= John H. Stringfellow =

American physician

John H. Stringfellow (November 14, 1819 – July 24, 1905) was an early physician of Kansas, one of the founders of Atchison, and speaker of the house in the first territorial legislature, the pro-slavery Bogus Legislature. He was born in Culpeper County, Virginia, son of Robert Stringfellow, a farmer, veteran of the War of 1812, merchant at Raccoon Ford on the Rapidan River, and Mary Plunkett, daughter of an early industrialist in Orange County, Virginia. Benjamin Franklin Stringfellow was his younger brother. He was educated at Caroline Academy, Va., and Columbia University, and graduated from the medical department of the University of Pennsylvania in 1845. Soon after, he relocated to Carrollton, Missouri, where he married Ophelia J. Simmons, the niece of Missouri Governor John C. Edwards.

During the cholera epidemic of 1849, when every boat coming up the river unloaded cholera patients, he converted a large warehouse into a hospital and devoted three months to caring for them. In 1852, he moved to Platte City.
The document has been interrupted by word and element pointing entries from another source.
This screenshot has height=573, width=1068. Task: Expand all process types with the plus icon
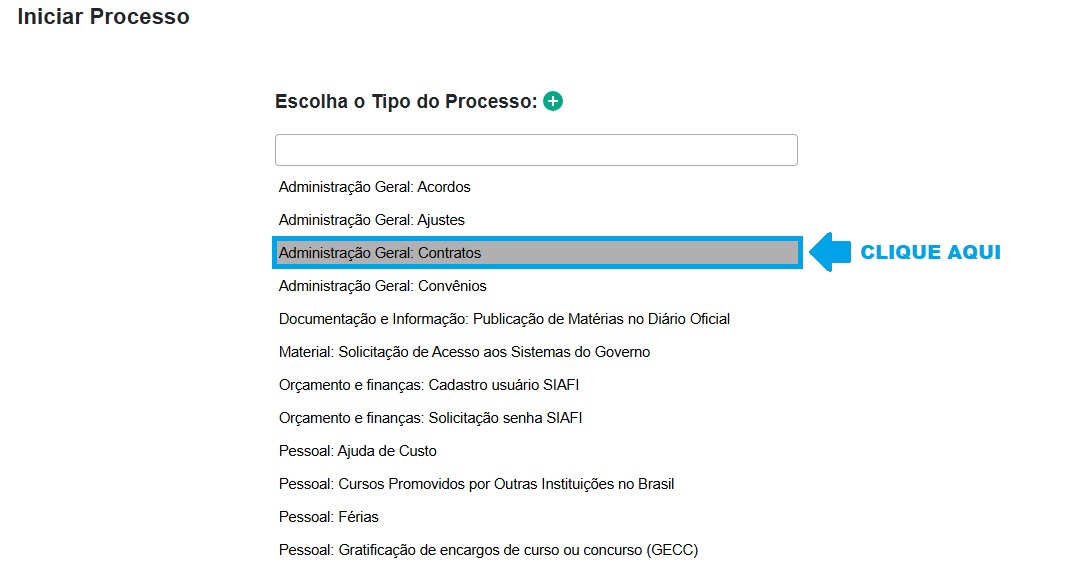pyautogui.click(x=553, y=101)
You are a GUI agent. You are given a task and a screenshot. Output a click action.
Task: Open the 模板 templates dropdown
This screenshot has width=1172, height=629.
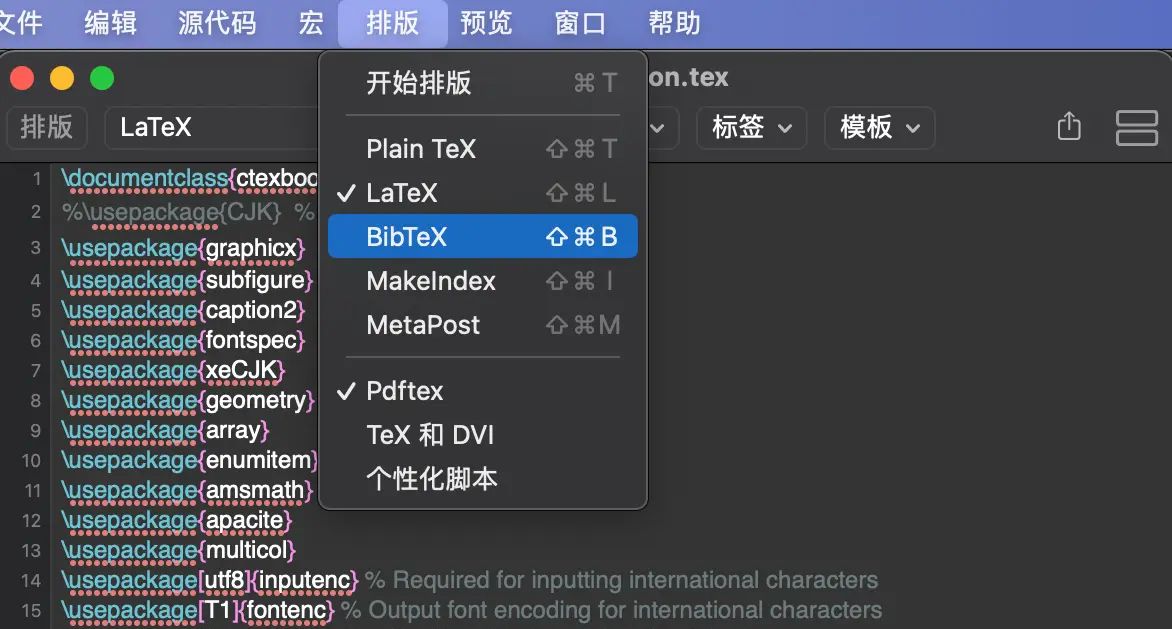pyautogui.click(x=879, y=128)
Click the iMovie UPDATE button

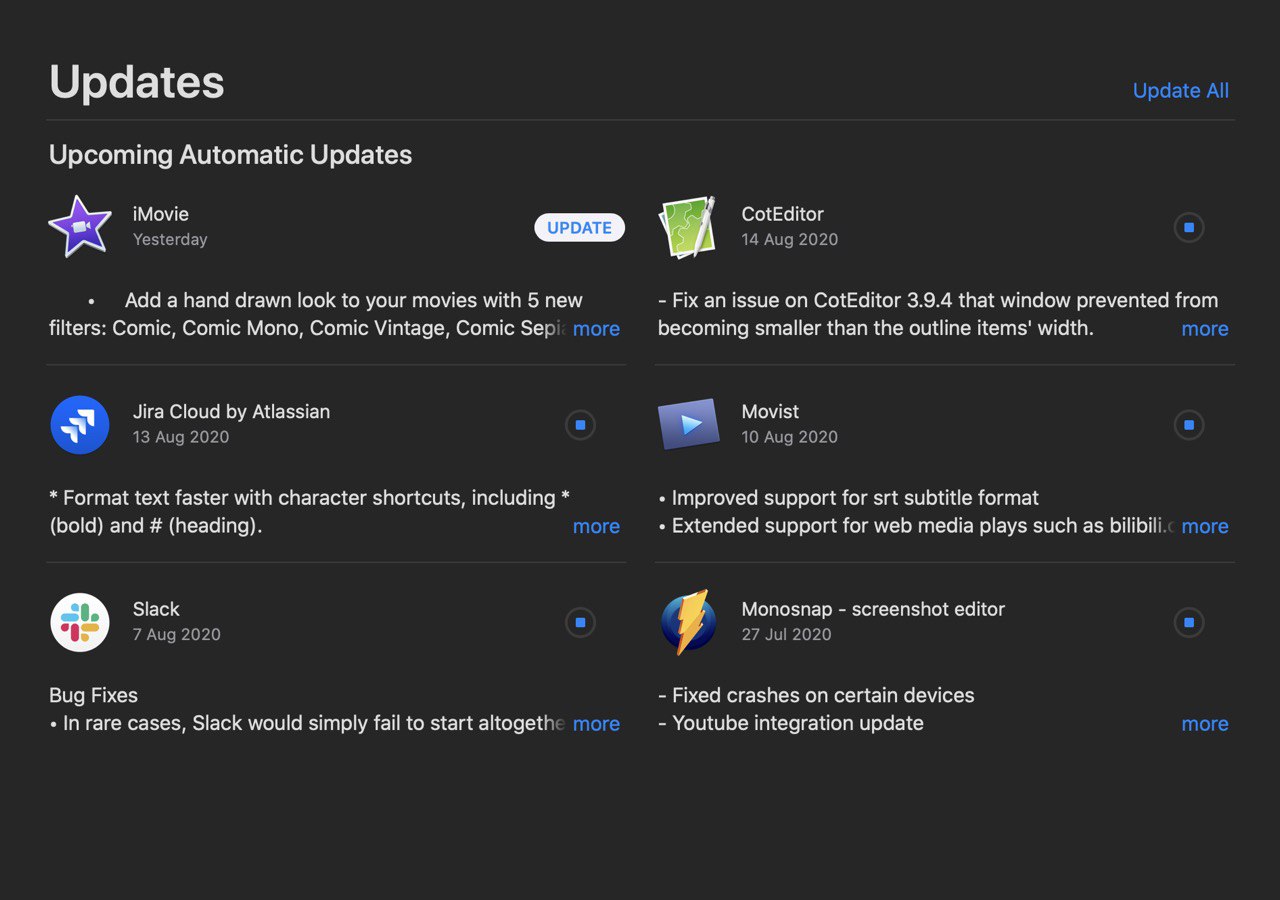(579, 228)
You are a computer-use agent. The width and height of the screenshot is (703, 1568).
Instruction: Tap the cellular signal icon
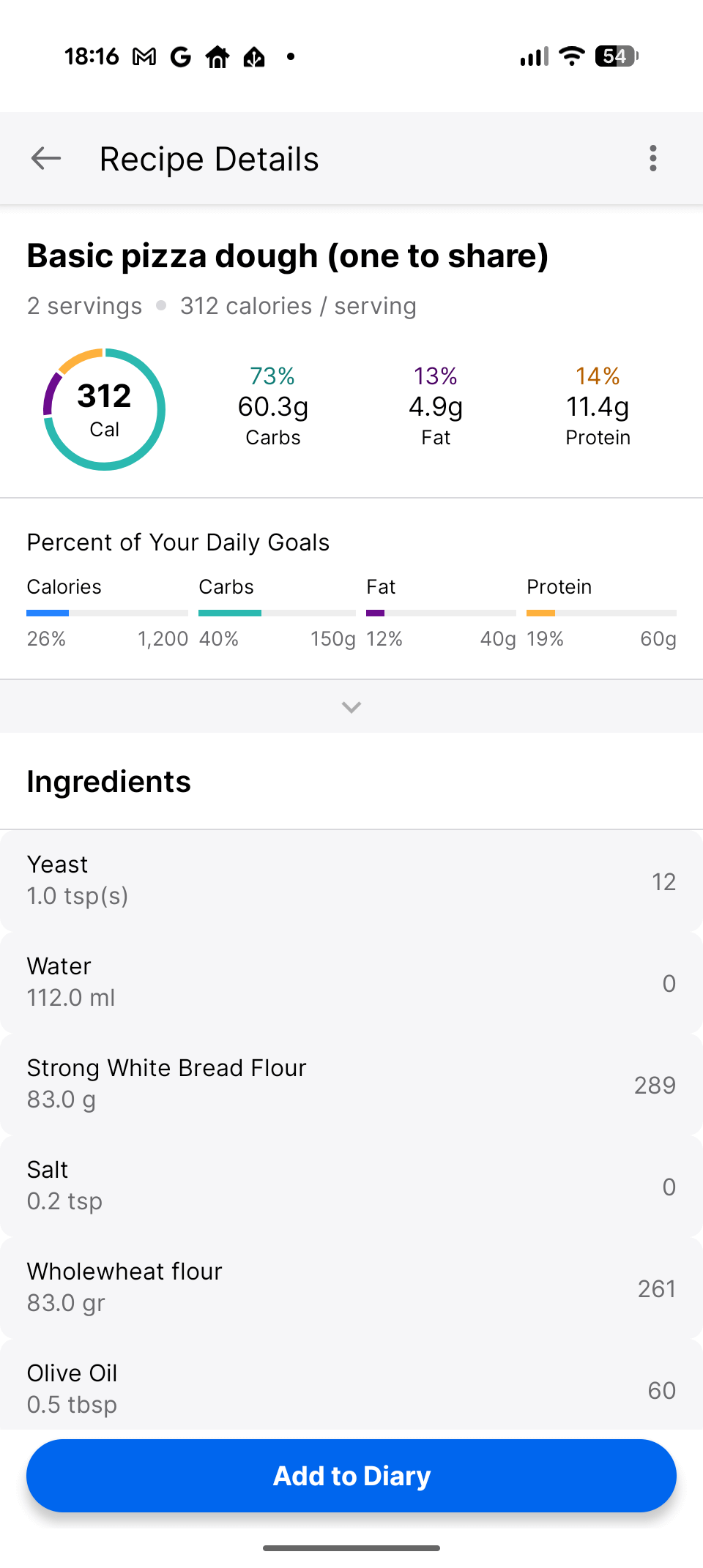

Upon the organization of the Kansas Territory in 1854, he crossed the Missouri River, selected a claim, and, in connection with some friends, formed a town company which laid out the town of Atchison. In 1854, he brought his family to Atchison and lived there until 1858. He was the founder and editor of the pro-slavery Squatter Sovereign, the first newspaper in Atchison, and was commissioned colonel of the Third regiment of the territorial militia by Gov. Shannon. He was called to Virginia by the death of his father in 1858 and was detained there until after the outbreak of the Civil War. He entered Confederate service as captain of a Virginia company, but was at once detailed as a surgeon and served in that capacity only. In 1871, he returned to Atchison and remained there until 1876. He then moved to St. Joseph, Missouri, where he died on July 24, 1905.